Ed Day as Chief of Detectives of the Baltimore Police Department
Ed’s career took him from Patrol Officer through promotion to Sergeant in 1985, when he oversaw one of the first Community Policing Units, Lieutenant in 1989, and Lieutenant-Commander of Detectives in 1999, holding several key positions before serving as Commanding Officer of two Detective Squads in the Bronx. Ed retired from the NYPD in 2000, having earned 40 citations for meritorious and conspicuous actions in the line of duty. He then joined Phipps Houses Services, a New York-based property management corporation with over 10,000 apartments, 300 commercial spaces, and 600 employees as their Director of Corporate Security, where he was responsible for companywide security management and a budget in excess of $3 million.
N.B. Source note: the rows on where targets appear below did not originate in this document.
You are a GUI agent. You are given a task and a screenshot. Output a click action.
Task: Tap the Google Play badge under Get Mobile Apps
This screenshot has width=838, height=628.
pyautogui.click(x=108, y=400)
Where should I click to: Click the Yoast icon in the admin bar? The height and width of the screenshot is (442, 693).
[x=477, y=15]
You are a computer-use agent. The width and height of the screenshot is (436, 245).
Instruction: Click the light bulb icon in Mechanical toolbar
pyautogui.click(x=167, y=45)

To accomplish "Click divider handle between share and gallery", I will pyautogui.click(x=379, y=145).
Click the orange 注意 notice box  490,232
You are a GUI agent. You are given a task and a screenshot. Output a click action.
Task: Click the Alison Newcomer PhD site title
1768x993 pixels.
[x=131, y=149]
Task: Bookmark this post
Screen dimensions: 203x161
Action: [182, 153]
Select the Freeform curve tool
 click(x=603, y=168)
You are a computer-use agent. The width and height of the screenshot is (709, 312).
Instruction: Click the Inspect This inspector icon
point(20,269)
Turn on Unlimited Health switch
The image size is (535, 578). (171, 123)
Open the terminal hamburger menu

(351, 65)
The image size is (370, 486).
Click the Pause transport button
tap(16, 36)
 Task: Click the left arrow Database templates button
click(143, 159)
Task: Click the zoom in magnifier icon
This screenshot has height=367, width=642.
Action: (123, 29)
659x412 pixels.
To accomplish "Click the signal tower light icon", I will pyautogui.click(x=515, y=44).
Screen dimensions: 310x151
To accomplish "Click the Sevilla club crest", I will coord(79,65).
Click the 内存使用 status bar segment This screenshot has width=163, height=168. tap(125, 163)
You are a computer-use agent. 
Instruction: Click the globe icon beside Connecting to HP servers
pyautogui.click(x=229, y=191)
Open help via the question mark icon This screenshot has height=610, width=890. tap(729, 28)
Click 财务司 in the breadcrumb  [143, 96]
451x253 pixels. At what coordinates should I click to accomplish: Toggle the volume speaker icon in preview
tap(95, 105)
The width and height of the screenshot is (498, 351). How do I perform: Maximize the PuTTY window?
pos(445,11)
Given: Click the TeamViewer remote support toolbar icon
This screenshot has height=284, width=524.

In 2003 he became Chief of Detectives of the Baltimore Police Department, where he held executive command responsibility for all detective operations, personnel, and administrative matters within the entire 3,200 member police department. He oversaw a budget in excess of $7 million and implemented a series of reforms, resulting in a 50% increased success rate for violent crime investigations, and reducing overtime expenditures by over 10%. He then moved back to the private sector, and became the Senior Security Consultant for American Security Systems, Inc., a New York based security systems installation firm, a position he held until assuming the office of County Executive.
Ed Day as coach of the New City Rams
Ed has been dedicated to the community both in and out of politics. As a youth baseball, basketball, and football coach, Ed has helped develop the youth of our county since the early 1990’s. Seeing a need to better unite and represent his local community, he reconstituted and served as president of the Little Tor Neighborhood Association in 1997, continuing to serve as a board member today. He also helped in our schools, creating the PTA Child Personal Safety Course Pilot Project, a curriculum adopted and still in place in Clarkstown Schools to this day, being honored as a Lifetime Member of the PTA, and serving as co-president of the Clarkstown North Football Fourth Quarter Club. In 2003, his dedication to the community was recognized when he earned the Rockland County Distinguished Service Award.
Ed Day with a long-time Rockland resident
After having served as a volunteer on many Town committees and fighting for his community in an unofficial capacity, in 2005 Ed realized that he could better fix government from the inside, and decided to run for the County Legislature. With pundits calling it an “against all odds” effort, he shocked the political system with a victory over the incumbent by 54%-46% margin, despite running as a Republican in a 3-1 Democrat district in New City & Haverstraw. Ed’s tireless efforts fighting for public safety, fiscal responsibility, and a common sense approach to government led to his reelection over a former County legislator by nearly a 2-1 margin in 2007 and further reelection in 2011, a clear endorsement of his tireless efforts to actively represent his district and his fight for more responsible fiscal policy, having voted against every single one of the many irresponsible budgets proposed since 2008, while proposing what would prove to be prescient budgetary suggestions of his own. Running on the Republican and Preserve Rockland lines, he was elected Rockland’s third County Executive with 52% of the vote to his opponent’s 46% in 2013, in an election that saw historically high voter turnout. Four years later, and after implementing a series of actions and reforms that not only pulled Rockland County back from the brink of bankruptcy but also fully eliminated a massive deficit while setting the county on a path of success that most called miraculous, Ed won re-election decisively and by nearly 10,000 votes in an election that had the highest voter turnout ever recorded for a local race and in 2021 was again returned to Office for a third term, winning 72% of the vote.
Ed is recently married to the former Donna Pascucci and resides in the Village of Haverstraw.